● **Task directions**
Copy the lines word for word. Begin at the line that contains "Home (673, 59)" and end with the final line of the data.

Dataset entries:
----------

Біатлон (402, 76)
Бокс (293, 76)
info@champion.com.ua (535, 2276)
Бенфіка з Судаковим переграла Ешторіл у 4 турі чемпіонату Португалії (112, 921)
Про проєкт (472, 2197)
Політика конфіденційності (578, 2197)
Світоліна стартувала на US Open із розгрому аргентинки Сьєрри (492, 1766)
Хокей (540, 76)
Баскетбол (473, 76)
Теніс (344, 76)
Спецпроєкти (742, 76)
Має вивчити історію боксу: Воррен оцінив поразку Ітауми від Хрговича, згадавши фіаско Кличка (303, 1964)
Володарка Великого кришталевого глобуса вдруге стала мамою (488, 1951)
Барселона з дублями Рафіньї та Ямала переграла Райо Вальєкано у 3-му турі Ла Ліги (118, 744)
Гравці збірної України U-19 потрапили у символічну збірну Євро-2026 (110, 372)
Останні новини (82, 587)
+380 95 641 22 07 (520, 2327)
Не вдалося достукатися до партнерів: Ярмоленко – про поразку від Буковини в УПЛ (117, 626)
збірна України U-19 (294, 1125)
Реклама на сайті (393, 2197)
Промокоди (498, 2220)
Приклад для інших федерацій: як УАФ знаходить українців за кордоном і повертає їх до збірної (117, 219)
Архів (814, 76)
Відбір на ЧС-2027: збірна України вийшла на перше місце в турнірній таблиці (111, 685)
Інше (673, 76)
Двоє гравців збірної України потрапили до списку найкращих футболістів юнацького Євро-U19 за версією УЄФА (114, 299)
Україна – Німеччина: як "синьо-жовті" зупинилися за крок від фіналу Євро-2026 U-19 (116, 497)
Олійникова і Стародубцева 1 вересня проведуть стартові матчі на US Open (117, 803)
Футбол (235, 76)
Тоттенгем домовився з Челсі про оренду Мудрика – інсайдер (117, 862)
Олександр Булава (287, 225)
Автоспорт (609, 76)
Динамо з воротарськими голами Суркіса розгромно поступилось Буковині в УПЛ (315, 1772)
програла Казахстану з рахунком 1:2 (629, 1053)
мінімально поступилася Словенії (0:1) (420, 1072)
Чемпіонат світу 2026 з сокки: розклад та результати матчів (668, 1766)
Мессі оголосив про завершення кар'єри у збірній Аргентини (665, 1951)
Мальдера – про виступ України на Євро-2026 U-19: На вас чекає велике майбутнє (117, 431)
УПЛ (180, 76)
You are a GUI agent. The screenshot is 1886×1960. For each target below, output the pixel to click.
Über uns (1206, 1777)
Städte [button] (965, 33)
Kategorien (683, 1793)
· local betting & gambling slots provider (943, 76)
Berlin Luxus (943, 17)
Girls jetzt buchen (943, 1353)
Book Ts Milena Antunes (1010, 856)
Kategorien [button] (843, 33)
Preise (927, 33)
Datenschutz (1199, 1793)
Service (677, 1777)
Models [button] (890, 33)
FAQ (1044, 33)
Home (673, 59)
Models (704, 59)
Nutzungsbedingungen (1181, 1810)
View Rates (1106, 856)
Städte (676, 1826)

----------

● **Exercise result**
Home (673, 59)
Models (704, 59)
Nutzungsbedingungen (1181, 1810)
View Rates (1106, 856)
Städte (676, 1826)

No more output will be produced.